Nope, not any ground breaking innovation here. Just an idea to use the hardworking public to fill their datawarehouse so that they can state they have originality while the free & open source world does not.
So if the idea is not 100% original they are not allowed to make an attempt to bring it to market as a reality and maybe pick up where others failed?
Radio Shack had CueCat and the technology was suprising popular. People figured out and hacked up all kinds of uses for the device.
I often go window shopping for stuff and miss the ability to read a review online about it, maybe that ability is something this technology can bring to the masses.

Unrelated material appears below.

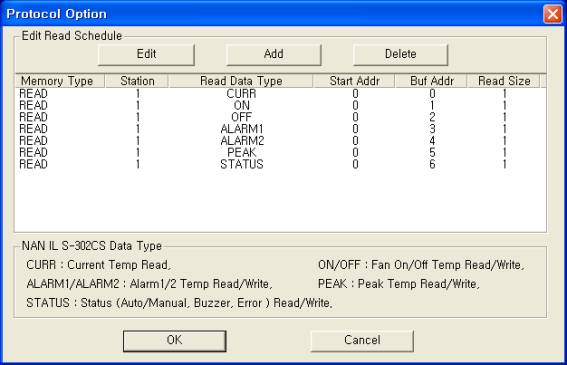Select the PEAK read schedule row
Viewport: 567px width, 365px height.
click(x=280, y=152)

Maybe keeping a local inventory of items in your own household or kitchen. Want to know how much milk your house consumed in the last year? You could graph it next to Pepsi.
“So if the idea is not 100% original they are not allowed to make an attempt to bring it to market as a reality and maybe pick up where others failed?”
They certainly are allowed to research & spend money where they see fit. I admit that my post is rather onesided but it was done to be short & sweet (or sour). I meant to point out the inaccuracy of Steve Ballmers recent comments against free & open source software. He claims they don’t innovate & I point out that MS is not innovating in this idea space either.
“Maybe keeping a local inventory of items in your own household or kitchen. Want to know how much milk your house consumed in the last year? You could graph it next to Pepsi.”
Not a bad idea and it could certainly be useful to track consumption versus spending or spending versus nutrition. It could certainly help with a diet. I would hope that something like MS’s idea or this idea would not be datawarehoused & datamined from the public.
Microsoft has the worst research department. Microsoft spend almost 5% of their spendings in research and what they get out of it is sh*t. I think they should invest that money in At&T or IBM research labs because historically both these companies’s research has produced remarkable technology.
Damn even SUN made Java but nothing like that from Microsoft.
On the other hand, Microsoft is good in adopting technology and then aggressively capturing market in that area. I hate SUN for being so LAME that even after inventing Java, they screwed it up. Stupid fag**ts couldn’t increase the speed, give a good UI and do all those things that Microsoft is now gonna do with C# and virtually kill Java on Windows platform for sure.
Agreed. MS does little original and neither do most other large companies.
the name of the game here is risk aversion. Large companies don’t take chances because the payoff from doing is too small compared to the size of the overhead which they must bear.
Microsoft, nokia, etc. have adopted what was once considered the japanese business model. In the past, japanese companies spent on average 75% of their R&D on process improvement and only 25% on new product innovation. The opposite was true for the US.
the idea here is to let someone else do the “product innovation” because what is important is delivering something that works (well enough in MS’s case) at the right price point. the Innovator is rarely the market share leader.
the entire PC industry including microsoft follow this. they let apple and smaller companies do the innovation and they offer something similar for a lot less.